→ SOURCE:
┏━━
Artur Chukhrai

Posted on Feb 14, 2023 • Edited on Apr 21, 2023 • Originally published at serpapi.com

Scrape Google "Things to do" page with Python

#seo #productivity #contentwriting

What will be scraped
Full Code
Preparation
Code Explanation
Output
Links

What will be scraped

Full Code

If you don't need an explanation, have a look at the full code example in the online IDE.

from selenium import webdriver
from selenium_stealth import stealth
from selenium.webdriver.chrome.service import Service
from webdriver_manager.chrome import ChromeDriverManager
from selenium.webdriver.common.by import By
from selectolax.lexbor import LexborHTMLParser
import time, json


def start_selenium_stealth(url):    
    service = Service(ChromeDriverManager().install())
┗━━
→ ENTRIES:
┏━━
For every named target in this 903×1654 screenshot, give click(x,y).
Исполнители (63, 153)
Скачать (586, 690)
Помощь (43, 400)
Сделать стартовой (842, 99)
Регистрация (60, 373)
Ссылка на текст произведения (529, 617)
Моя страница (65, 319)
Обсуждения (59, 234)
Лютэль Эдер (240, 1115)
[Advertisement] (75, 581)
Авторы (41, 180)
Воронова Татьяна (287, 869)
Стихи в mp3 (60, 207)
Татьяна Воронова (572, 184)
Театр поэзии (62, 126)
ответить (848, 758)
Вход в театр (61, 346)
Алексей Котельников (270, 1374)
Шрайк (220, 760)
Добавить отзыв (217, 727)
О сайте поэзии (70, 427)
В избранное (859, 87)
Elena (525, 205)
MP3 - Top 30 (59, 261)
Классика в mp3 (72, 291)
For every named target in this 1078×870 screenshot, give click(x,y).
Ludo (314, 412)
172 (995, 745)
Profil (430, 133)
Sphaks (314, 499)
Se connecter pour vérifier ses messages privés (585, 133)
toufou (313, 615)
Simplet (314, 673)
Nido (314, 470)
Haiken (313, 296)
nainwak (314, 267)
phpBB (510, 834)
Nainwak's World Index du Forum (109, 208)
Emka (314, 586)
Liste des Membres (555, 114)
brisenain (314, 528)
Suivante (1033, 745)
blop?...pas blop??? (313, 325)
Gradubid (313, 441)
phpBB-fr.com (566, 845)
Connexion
┗━━
→ TASKS AND EXERCISES:
• A. Who does the Python scraping tutorial send to the full code example in the online IDE, and why? Answer in one to three sentences.
• B. Resume the Python tutorial on scraping Google's "Things to do" page at the point where it stops.
Leave the listing aside; it has nothing to do with this.

→ REPLIES:
• A. It sends readers who don't need an explanation. They can look at the full code example in the online IDE instead.

• B.
    options = webdriver.ChromeOptions()
    options.add_argument('start-maximized')
    options.add_argument('--headless')
    options.add_argument('--no-sandbox')
    options.add_experimental_option('excludeSwitches', ['enable-automation'])
    options.add_experimental_option('useAutomationExtension', False)

    driver = webdriver.Chrome(service=service, options=options)

    stealth(
        driver,
        user_agent='Mozilla/5.0 (Windows NT 10.0; Win64; x64) AppleWebKit/537.36 (KHTML, like Gecko) Chrome/109.0.0.0 Safari/537.36',
        languages=['en-US', 'en'],
        vendor='Google Inc.',
        platform='Win32',
        webgl_vendor='Intel Inc.',
        renderer='Intel Iris OpenGL Engine',
        fix_hairline=True,
    )

    driver.get(url)
    time.sleep(2)

    return driver


def scrape_google_things_to_do(driver):
    data = []

    parser = LexborHTMLParser(driver.page_source)

    data.append({
        'category': 'Top sights',
        'results': get_category_data(parser)
    })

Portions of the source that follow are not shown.